_WHAT IS REQUIRED_
In the entries from the line with "Click the 2 Added badge on Cloud Options" up to and including the line with "click(709, 200)", swap "alarm clock" for "bell" and give back those lines with nothing else changed.

[START PROVIDED DATA]

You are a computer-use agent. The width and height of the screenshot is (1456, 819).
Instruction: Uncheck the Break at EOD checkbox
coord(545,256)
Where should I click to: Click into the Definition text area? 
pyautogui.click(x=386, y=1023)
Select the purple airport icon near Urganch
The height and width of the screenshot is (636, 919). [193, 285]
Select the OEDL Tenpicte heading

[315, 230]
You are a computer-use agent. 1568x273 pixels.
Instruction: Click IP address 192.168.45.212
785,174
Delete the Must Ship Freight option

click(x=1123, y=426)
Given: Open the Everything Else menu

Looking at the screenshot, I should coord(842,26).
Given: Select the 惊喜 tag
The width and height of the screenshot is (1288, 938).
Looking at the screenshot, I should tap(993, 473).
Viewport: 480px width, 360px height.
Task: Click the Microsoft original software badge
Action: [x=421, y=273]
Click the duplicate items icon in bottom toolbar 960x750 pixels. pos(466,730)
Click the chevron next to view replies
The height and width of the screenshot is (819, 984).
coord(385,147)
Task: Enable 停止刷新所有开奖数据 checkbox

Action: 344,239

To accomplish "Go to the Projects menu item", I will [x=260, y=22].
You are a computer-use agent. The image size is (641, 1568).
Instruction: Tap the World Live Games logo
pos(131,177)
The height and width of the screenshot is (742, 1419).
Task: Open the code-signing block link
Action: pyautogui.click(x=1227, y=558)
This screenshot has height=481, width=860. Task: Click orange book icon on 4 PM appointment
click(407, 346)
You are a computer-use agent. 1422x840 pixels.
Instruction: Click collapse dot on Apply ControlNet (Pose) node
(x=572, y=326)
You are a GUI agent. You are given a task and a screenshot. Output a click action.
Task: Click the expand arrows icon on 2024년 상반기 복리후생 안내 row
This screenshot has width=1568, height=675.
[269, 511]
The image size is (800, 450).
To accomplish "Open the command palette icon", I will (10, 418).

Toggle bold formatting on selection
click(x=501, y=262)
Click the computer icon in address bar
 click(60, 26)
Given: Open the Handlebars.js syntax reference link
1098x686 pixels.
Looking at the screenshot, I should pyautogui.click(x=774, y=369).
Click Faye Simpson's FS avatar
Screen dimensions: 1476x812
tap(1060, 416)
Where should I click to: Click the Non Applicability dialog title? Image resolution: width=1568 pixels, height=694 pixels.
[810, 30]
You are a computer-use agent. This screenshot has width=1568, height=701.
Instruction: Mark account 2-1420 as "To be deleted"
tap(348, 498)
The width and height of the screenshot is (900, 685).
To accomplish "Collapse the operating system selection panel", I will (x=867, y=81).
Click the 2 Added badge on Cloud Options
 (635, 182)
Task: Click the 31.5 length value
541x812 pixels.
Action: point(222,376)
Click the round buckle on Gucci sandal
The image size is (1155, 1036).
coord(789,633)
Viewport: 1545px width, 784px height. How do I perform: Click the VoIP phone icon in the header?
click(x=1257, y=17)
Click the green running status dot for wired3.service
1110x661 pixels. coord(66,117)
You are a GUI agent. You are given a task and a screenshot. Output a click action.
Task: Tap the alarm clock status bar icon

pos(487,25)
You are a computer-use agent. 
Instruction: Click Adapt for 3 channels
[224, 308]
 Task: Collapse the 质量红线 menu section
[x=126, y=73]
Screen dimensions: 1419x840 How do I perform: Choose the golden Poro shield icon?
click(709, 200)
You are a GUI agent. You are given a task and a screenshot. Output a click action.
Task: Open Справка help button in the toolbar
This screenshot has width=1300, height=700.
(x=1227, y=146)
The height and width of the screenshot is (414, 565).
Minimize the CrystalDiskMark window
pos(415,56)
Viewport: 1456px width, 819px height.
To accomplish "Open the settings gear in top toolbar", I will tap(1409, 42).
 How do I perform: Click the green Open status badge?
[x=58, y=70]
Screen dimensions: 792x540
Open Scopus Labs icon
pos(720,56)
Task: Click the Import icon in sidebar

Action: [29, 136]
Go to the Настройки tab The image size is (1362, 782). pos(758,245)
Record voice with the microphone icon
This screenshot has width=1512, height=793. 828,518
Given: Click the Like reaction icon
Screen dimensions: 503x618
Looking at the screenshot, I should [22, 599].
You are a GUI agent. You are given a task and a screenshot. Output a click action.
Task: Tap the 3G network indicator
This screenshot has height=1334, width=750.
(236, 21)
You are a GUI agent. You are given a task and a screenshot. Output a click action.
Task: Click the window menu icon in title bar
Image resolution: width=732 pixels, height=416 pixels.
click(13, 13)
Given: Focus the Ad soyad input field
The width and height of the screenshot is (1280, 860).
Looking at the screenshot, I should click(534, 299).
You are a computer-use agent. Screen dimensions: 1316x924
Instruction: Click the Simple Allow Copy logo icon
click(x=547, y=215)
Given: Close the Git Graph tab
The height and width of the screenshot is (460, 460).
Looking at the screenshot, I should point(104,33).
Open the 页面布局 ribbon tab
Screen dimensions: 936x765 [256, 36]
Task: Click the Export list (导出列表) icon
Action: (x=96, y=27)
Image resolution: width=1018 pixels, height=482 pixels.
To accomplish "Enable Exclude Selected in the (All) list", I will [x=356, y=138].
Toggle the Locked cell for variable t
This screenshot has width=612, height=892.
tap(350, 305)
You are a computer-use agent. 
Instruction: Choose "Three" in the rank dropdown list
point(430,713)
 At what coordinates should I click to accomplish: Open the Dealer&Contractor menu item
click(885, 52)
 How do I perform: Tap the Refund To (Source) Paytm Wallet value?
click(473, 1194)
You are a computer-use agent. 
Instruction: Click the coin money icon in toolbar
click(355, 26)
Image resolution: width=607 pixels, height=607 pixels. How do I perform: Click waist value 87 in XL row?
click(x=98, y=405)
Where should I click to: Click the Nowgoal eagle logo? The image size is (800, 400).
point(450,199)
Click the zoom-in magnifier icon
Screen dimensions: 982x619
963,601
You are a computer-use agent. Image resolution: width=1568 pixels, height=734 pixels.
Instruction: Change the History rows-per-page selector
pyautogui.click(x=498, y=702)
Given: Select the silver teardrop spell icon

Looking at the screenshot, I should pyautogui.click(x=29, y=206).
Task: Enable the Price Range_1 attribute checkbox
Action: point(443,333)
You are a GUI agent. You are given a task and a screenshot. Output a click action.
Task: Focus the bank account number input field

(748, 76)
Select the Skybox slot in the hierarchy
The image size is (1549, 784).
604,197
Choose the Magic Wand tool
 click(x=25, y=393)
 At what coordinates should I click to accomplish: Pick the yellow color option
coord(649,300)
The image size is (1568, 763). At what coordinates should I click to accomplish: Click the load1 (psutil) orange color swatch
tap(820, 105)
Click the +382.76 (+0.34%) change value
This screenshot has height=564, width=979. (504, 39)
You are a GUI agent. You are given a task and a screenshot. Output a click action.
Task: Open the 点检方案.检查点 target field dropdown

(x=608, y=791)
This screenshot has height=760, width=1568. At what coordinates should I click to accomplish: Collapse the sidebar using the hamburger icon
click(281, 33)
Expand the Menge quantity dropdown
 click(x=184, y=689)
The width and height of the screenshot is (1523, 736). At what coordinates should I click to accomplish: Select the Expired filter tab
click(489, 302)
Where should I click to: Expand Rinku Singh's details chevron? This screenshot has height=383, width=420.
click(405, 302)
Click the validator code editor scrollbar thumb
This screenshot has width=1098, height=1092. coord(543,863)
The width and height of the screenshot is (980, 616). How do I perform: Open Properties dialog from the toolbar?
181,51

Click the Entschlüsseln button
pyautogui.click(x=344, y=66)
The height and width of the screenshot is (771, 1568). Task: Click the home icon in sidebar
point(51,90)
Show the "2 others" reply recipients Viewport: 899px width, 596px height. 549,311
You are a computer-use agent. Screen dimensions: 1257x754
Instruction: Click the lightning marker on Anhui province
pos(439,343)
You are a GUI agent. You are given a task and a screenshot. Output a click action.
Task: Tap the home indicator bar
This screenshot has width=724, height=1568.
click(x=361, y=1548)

[END PROVIDED DATA]

_WRITTEN ANSWER_
Click the 2 Added badge on Cloud Options
 (635, 182)
Task: Click the 31.5 length value
541x812 pixels.
Action: point(222,376)
Click the round buckle on Gucci sandal
The image size is (1155, 1036).
coord(789,633)
Viewport: 1545px width, 784px height. How do I perform: Click the VoIP phone icon in the header?
click(x=1257, y=17)
Click the green running status dot for wired3.service
1110x661 pixels. coord(66,117)
You are a GUI agent. You are given a task and a screenshot. Output a click action.
Task: Tap the bell status bar icon

pos(487,25)
You are a computer-use agent. 
Instruction: Click Adapt for 3 channels
[224, 308]
 Task: Collapse the 质量红线 menu section
[x=126, y=73]
Screen dimensions: 1419x840 How do I perform: Choose the golden Poro shield icon?
click(709, 200)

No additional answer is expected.